Intelivate’s Kris Fannin has 21 tips and tools to make your home office and virtual jobs the rewarding and successful experience you expect it to be.
You have gotten the green light for one of the virtual jobs you sought. You have a mass celebration of your accomplishment.
Two weeks into it, you’ve crashed because your new home office and the routine is nothing like you expected.
I get it.
Many of us get it. Don’t despair.
I’ve mastered strategies and tools to make virtual jobs the rewarding – and incredibly productive – the experience you expected it to be.
I’ll break these into two parts – routine and rules (process) and tools and toys (technology).
For those of you working in a traditional office, many of these strategies and tools are just as relevant.
Let’s do this.
21. Update your car insurance and save.
One of the biggest factors in your car insurance premium is vehicle use classification.
If you have a virtual job, you can often reclassify your use classification to leisure depending on the number of miles you drive overall.
Check with your insurance carrier as this can add up to significant savings!

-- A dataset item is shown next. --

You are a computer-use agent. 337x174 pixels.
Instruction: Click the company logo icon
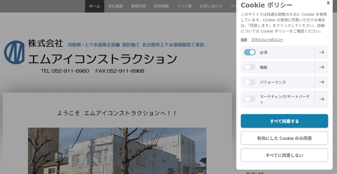(x=15, y=52)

20. Invest your commute savings.
This is one of the gifts of saving a commute so use it to your advantage.
I am amazed at the number of people who use commuting cost savings as a benefit of virtual jobs and then just go out and spend it on something else.
Make your savings work for you and invest it!
Add up all the money you would spend on a regular commute in gas, car repair, insurance, public transportation, parking, and meals.
Then subtract your actual home office spending in these categories. This is the number you should be putting in investment or retirement accounts each month.
The above is just me wanting to get every penny to earn money. If you would rather not go through that process of calculation, you could also use a simple formula of commute miles multiplied by the Federal mileage rate.
Don’t cheat and still add in parking, public transportation, and meal savings as well.
You can also use one of many commute cost calculator tools to determine the amount you invest.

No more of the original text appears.